In Oklahoma the Krispy Kreme shop in Tulsa is young, vibrant and lines of cars still circle the building whenever the red sign is illuminated. People still flock to Krispy Kreme to buy donuts to be used in church and school fundraisers. Jackie and I come from a culture that has never know the demise of a Krispy Kreme donut factory. We had no idea such a tragedy could take place!

We asked ourselves, "How could this happen?" How could something as wonderful as a donut factory that serves still-hot donuts just cease to exist overnight? There could only be one answer!

Health food Nazis! Curse the rotten evil-doers!

It's not surprising that in a city with almost 30,000 doctors and nurses they could exist. We had suspected there were pockets of such people. But how could they put an entire donut factory out of business in such short order? Obviously they are well organized.
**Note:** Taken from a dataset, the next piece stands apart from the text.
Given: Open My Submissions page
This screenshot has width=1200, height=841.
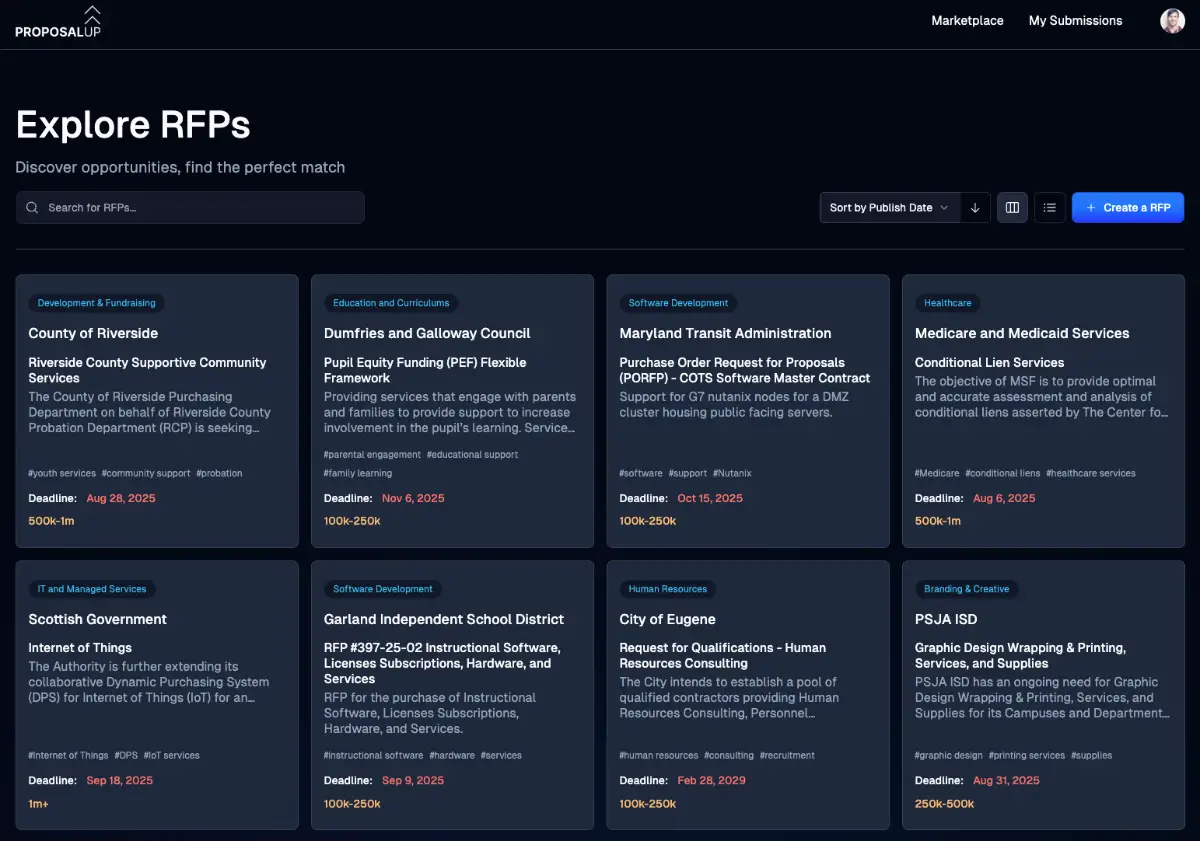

Our investigation into how this happened has only just begun. We hope to have more details as the days progress. We can only report that pockets of resistance to this evil menace DO exist in Rochester. While on recon missions we have discovered the presence of at least TWO Smoke Shops. These brave folks of staked out their claim via bold and bright neon signs marking there own little line in the local sand. So, folks there IS hope. There IS hope that the donut factory will resurface. Perhaps at a different location. Perhaps with a different name. But someone...somewhere still has possession of the state-of-the-art stainless steel equipment that can pump out thousands of hot Bavarian cream filled donuts per hour. With the help of patriots like the transplant nurse who told us caloric intake was all-important, a few good smokers, and citizens like Jackie and myself TRUTH and the American Way WILL survive!!!

Bruce and Jackie
From Rochester
Oh yes, the other reason the blog was late is because after 1 1/2 hour in the gym I was too sore to get to the computer until late on Sunday morning.